In this environment, and indeed lots of twisty road time, the variable sports steering makes a lot of sense. Near the straight-ahead it has the same response as the standard system (itself an electromechanical design with speed-sensitive assistance), but the ratio then quickens the more you turn the wheel. The result is a feeling of enhanced agility and it really suits the nature of the car, as it prevents the nose from feeling too 'darty' on the motorway without compromising turn-in and quick direction changes elsewhere.
For now, we'll conclude that the 4 Series Coupé has grown up considerably, possibly at the cost of a little of its dynamism. If that is the case then it'll probably suit more buyers, but we'll await a drive in a bigger selling example to make a final call on it.
What you get for your Money:
Although not all engines are available at launch later this year, the model range will be simply vast. In petrol terms, there are 420i, 428i and 435i cars to choose from. In the diesel range there's the 420d, 430d and 435d. A six-speed manual gearbox is standard throughout and an eight-speed automatic optional. Fans of four-wheel drive can have BMW's xDrive system on the 420i, 420d and 435d. Some of those will no doubt be 'special order' only and not strictly on the normal BMW Ireland price list.

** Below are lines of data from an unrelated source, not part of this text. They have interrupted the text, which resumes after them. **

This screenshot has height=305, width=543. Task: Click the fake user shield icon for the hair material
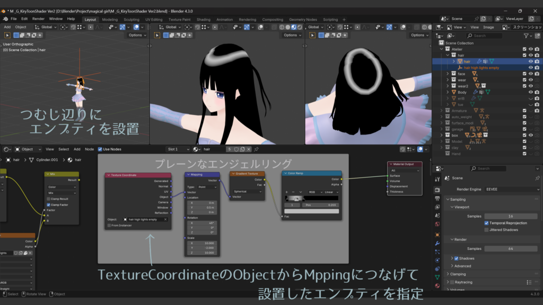click(x=237, y=149)
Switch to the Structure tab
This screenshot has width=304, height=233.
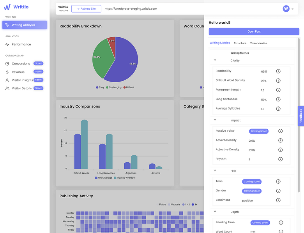240,43
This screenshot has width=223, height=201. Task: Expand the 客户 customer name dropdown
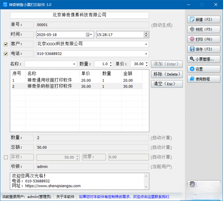coord(146,44)
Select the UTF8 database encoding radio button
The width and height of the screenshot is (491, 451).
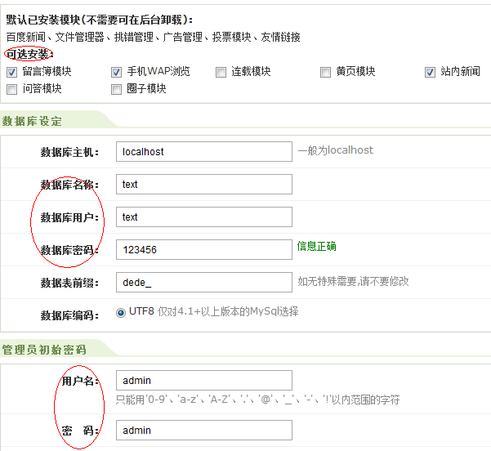(121, 311)
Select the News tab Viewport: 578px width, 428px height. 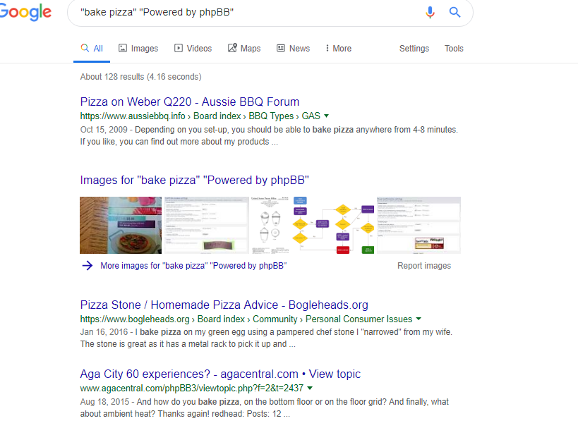pyautogui.click(x=294, y=48)
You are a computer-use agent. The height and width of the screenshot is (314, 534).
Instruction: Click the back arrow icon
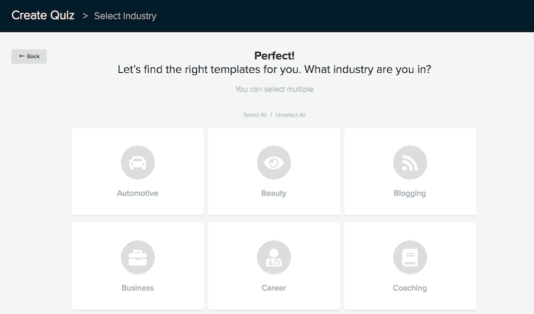[22, 56]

Trim levels are a little bewildering at first, but any BMW salesperson worth his salt should be able to talk you through them, and we like the visual differentiation between them all. Depending on engine, there's SE, Sport, Modern, Luxury and M Sport specifications.

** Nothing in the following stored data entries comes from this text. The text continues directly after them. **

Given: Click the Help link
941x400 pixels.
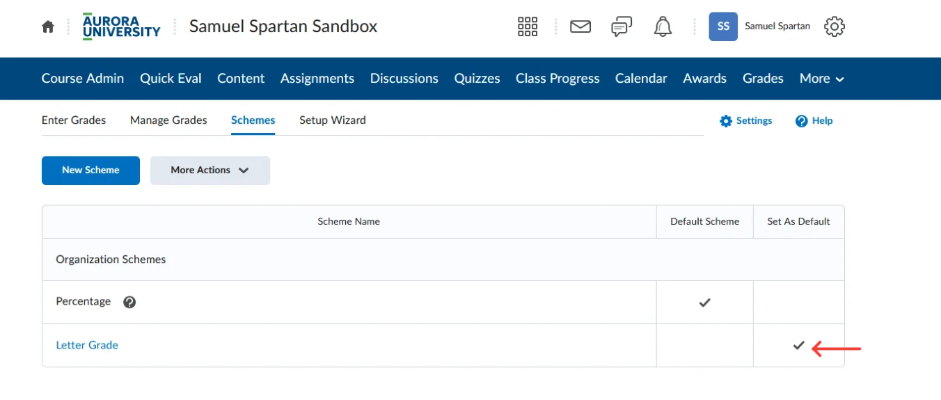Looking at the screenshot, I should click(814, 121).
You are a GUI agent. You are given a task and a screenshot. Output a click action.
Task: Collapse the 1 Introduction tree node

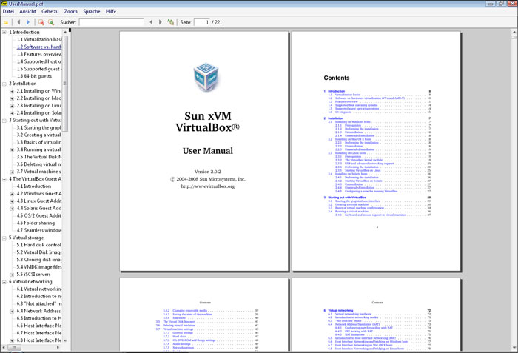4,33
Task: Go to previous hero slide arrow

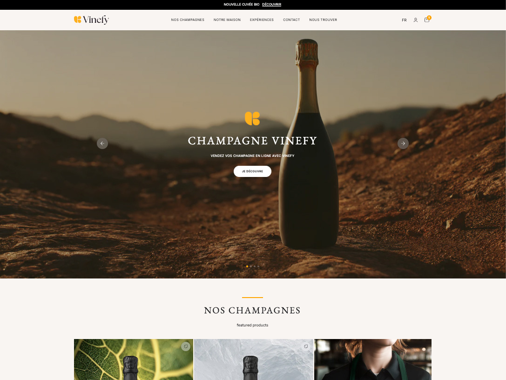Action: pyautogui.click(x=102, y=143)
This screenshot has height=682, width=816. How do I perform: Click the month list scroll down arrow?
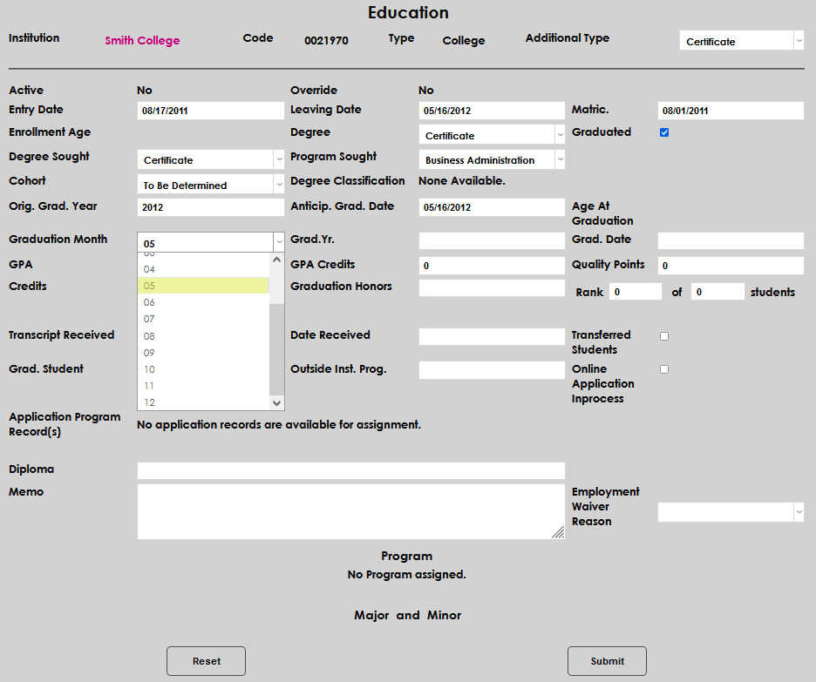coord(277,402)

Prices for the entry-level 420i have yet to be announced, so for now the starting price is €47,130 for the 420d SE model.
While we're all waiting with bated breath for the first ever BMW M4 Coupé (don't go blue in the face, it'll be 2014) those that want something even sportier than the M Sport trim level are well catered for by BMW's M Performance accessories catalogue. These are technically aftermarket parts, but they allow the buyer to considerably overhaul their car. Along with a vast array of aesthetic tweaks inside and out (including a special steering wheel with 'Race Display') there's some proper hardware to choose from. Such as a mechanical limited slip differential, brake upgrade, exhaust change and the option to firm up the suspension even more than the M Sport specification. The M Performance suspension is actually the only one that lowers the 4 Series in comparison to the baseline settings. Gorgeous forged 20-inch alloys are on the list too, as are special 18-inch 'winter' alternatives. Last, but by no means least, are M Performance Power Kits for the 420d (+54hp, +40Nm), BMW 430d (+27hp, +40Nm) and BMW 435i (+34hp, +50Nm). This range of options makes its world debut at the Frankfurt Motor Show this September.
BMW's new 4 Series is desirable, beautifully made and appointed and has something in the range for everyone. The new found comfort is a revelation, and it's far more refined than the 3 Series Coupé of old too, but we can't help but wonder if some of that car's inherent dynamism has been lost in the process. Saying that, we're looking forward to testing that theory when we get behind the wheel of other variants in time. As a premium two-door coupé, the new BMW 4 Series will be hard to beat.